My fishing is an inverse mirror image of that enjoyed by many anglers. With carp fishing being so universally popular, for most fishermen and women it is the warmer months when carp are at their most catchable that their angling is at its most intense and when hopes of a "monster" are at their highest. I, however, hold carp in relatively low regard due to their ubiquity and the way they have come to dominate the whole angling scene in this Country. I concede that their fighting qualities are admirable, and that really big carp in waters with low stock density take some catching, but despite having caught hundreds of them over the years, I find it hard to foster much affection for them.
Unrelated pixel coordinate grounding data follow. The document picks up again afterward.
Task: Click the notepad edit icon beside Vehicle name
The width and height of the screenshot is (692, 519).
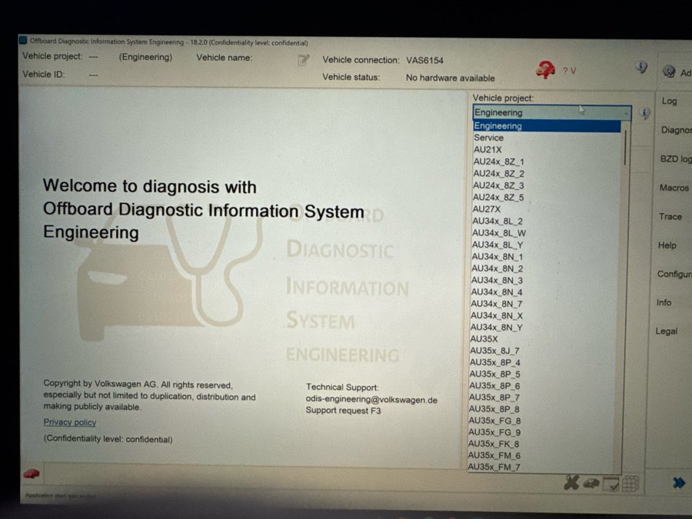Action: pyautogui.click(x=304, y=60)
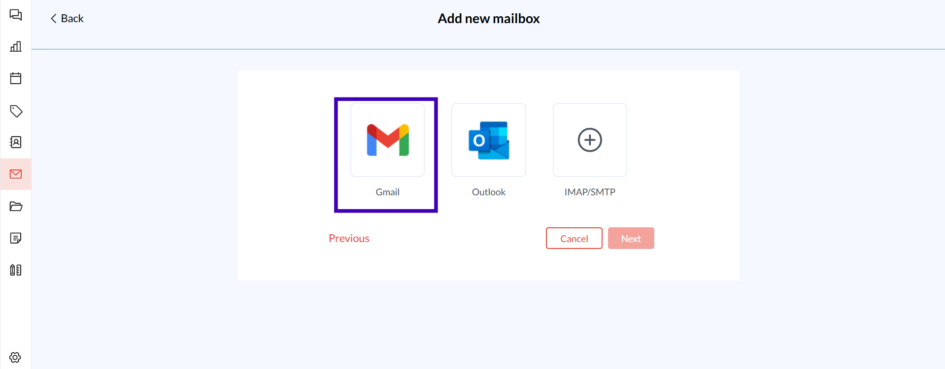Open the deals tag sidebar icon

coord(16,111)
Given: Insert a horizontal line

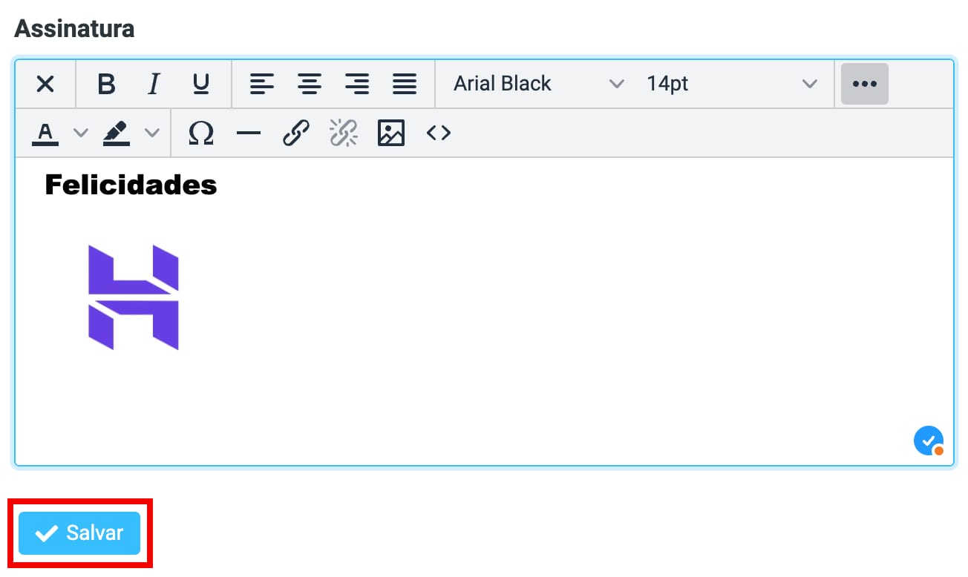Looking at the screenshot, I should pos(248,133).
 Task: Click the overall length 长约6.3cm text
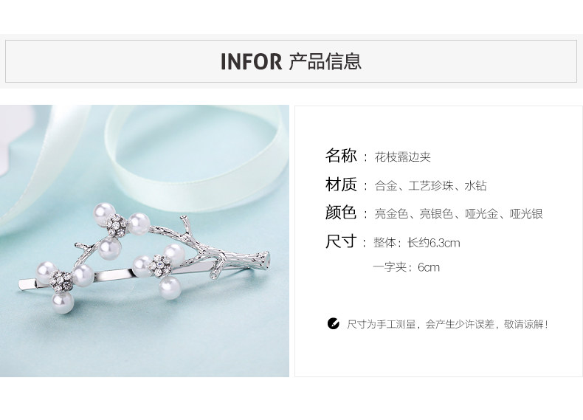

Of our summer species I am fond of tench, crucians and rudd, but the fish more than any other that gets me excited and captivates my imagination is the perch with its bold stripes, proud spiky dorsal and general bravura swagger and pugnacity. Consequently, my summer fishing is a casual affair, much more about the simple joy of "being there", an opportunity to enjoy scenery and sunshine and catch prodigiously. Autumn and winter, by contrast, are about the pursuit of specimen perch, often an attritional business in hostile weather that numbs the angler to the bone.
This year my summer fishing was further affected by government restrictions designed to slow the spread of the coronavirus pandemic, and so my opportunities to fish were more limited, having to be fitted in to periods of leniency between two phases of lockdown, and as I embarked on my first Autumnal perch session there was the very real fear that we might soon be enduring stricter controls on our activity again - any plans for anything approaching a perch "campaign" could only be tentative, and so as I arrived at the lake (one which has in the past produced perch for me up to a very pleasing 2lb 15 ounces) I was aware of a greater self-induced pressure to catch than I would normally feel on the first perch adventure of any Autumn.
I was joined at the pond by regular fishing companions Pete, Roger and David, and after days of solid and torrential rain, the day had dawned bright and sunny- wonderful conditions for enjoying sitting by a lake but less than ideal for perch, with their well known preference for low light levels. The trees were still mostly clothed in green, but some were beginning to display their russet and orange autumnal livery, pleasantly framing the pool. I began regularly trickling a stream of red maggots, chopped worms and prawns off the edge of some reeds, but after an hour and a half only one small perch had succumbed to my float fished worm offering prompting the decision to switch to prawn for "just half an hour to see what happens." In the event it only took ten minutes for the classic perch bob float to do exactly as its name suggests it should, and when the bobbing gave way to disappearance the firm strike was meant with equally firm resistance, and after a brief tussle a substantial perch was being drawn over the net. Having been admired, photographed and weighed, the venerable old warrior was returned to the murky depths, with the scales registering a commendable 2 pounds and 12 ounces.
There are doubtless many worse ways to spend a morning, but equally incontrovertibly few better.